• What to do: Would you transcribe all of the data exactly, down to the last character?

Stored data
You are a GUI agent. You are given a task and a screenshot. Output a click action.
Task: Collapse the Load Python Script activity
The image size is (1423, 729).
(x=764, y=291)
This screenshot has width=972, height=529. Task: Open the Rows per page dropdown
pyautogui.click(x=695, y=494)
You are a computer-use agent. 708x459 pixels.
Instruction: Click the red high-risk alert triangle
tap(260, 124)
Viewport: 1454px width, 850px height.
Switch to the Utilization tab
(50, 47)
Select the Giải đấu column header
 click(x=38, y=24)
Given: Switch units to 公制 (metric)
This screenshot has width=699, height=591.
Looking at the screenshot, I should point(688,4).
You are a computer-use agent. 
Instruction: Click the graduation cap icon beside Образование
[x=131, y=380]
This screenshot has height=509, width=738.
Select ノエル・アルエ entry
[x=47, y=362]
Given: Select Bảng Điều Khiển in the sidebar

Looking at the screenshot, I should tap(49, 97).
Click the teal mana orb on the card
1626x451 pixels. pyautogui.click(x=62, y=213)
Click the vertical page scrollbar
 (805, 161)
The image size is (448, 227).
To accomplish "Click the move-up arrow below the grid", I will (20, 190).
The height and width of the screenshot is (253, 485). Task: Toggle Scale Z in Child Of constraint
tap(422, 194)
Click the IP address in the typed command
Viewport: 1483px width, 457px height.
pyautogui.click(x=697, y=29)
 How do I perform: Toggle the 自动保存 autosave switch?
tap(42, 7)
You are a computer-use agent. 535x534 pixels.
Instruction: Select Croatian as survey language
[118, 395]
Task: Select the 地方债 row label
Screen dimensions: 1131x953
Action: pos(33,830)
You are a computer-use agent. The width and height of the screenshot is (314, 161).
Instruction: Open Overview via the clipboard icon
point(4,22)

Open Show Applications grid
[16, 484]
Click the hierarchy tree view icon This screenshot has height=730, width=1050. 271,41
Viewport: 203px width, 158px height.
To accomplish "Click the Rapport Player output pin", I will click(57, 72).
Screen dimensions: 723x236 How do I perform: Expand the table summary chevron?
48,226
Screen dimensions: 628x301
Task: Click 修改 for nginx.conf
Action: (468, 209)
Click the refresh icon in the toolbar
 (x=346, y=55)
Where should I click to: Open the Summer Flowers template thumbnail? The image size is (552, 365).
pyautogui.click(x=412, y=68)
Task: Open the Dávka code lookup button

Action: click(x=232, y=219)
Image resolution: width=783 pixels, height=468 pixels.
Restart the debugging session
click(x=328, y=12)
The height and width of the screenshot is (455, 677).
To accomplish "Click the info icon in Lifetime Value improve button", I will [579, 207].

• Response below:
You are a GUI agent. You are given a task and a screenshot. Output a click action.
Task: Collapse the Load Python Script activity
The image size is (1423, 729).
(x=764, y=291)
This screenshot has width=972, height=529. Task: Open the Rows per page dropdown
pyautogui.click(x=695, y=494)
You are a computer-use agent. 708x459 pixels.
Instruction: Click the red high-risk alert triangle
tap(260, 124)
Viewport: 1454px width, 850px height.
Switch to the Utilization tab
(50, 47)
Select the Giải đấu column header
 click(x=38, y=24)
Given: Switch units to 公制 (metric)
This screenshot has width=699, height=591.
Looking at the screenshot, I should point(688,4).
You are a computer-use agent. 
Instruction: Click the graduation cap icon beside Образование
[x=131, y=380]
This screenshot has height=509, width=738.
Select ノエル・アルエ entry
[x=47, y=362]
Given: Select Bảng Điều Khiển in the sidebar

Looking at the screenshot, I should tap(49, 97).
Click the teal mana orb on the card
1626x451 pixels. pyautogui.click(x=62, y=213)
Click the vertical page scrollbar
 (805, 161)
The image size is (448, 227).
To accomplish "Click the move-up arrow below the grid", I will (20, 190).
The height and width of the screenshot is (253, 485). Task: Toggle Scale Z in Child Of constraint
tap(422, 194)
Click the IP address in the typed command
Viewport: 1483px width, 457px height.
pyautogui.click(x=697, y=29)
 How do I perform: Toggle the 自动保存 autosave switch?
tap(42, 7)
You are a computer-use agent. 535x534 pixels.
Instruction: Select Croatian as survey language
[118, 395]
Task: Select the 地方债 row label
Screen dimensions: 1131x953
Action: pos(33,830)
You are a computer-use agent. The width and height of the screenshot is (314, 161).
Instruction: Open Overview via the clipboard icon
point(4,22)

Open Show Applications grid
[16, 484]
Click the hierarchy tree view icon This screenshot has height=730, width=1050. 271,41
Viewport: 203px width, 158px height.
To accomplish "Click the Rapport Player output pin", I will click(57, 72).
Screen dimensions: 723x236 How do I perform: Expand the table summary chevron?
48,226
Screen dimensions: 628x301
Task: Click 修改 for nginx.conf
Action: (468, 209)
Click the refresh icon in the toolbar
 (x=346, y=55)
Where should I click to: Open the Summer Flowers template thumbnail? The image size is (552, 365).
pyautogui.click(x=412, y=68)
Task: Open the Dávka code lookup button

Action: click(x=232, y=219)
Image resolution: width=783 pixels, height=468 pixels.
Restart the debugging session
click(x=328, y=12)
The height and width of the screenshot is (455, 677).
To accomplish "Click the info icon in Lifetime Value improve button", I will [579, 207].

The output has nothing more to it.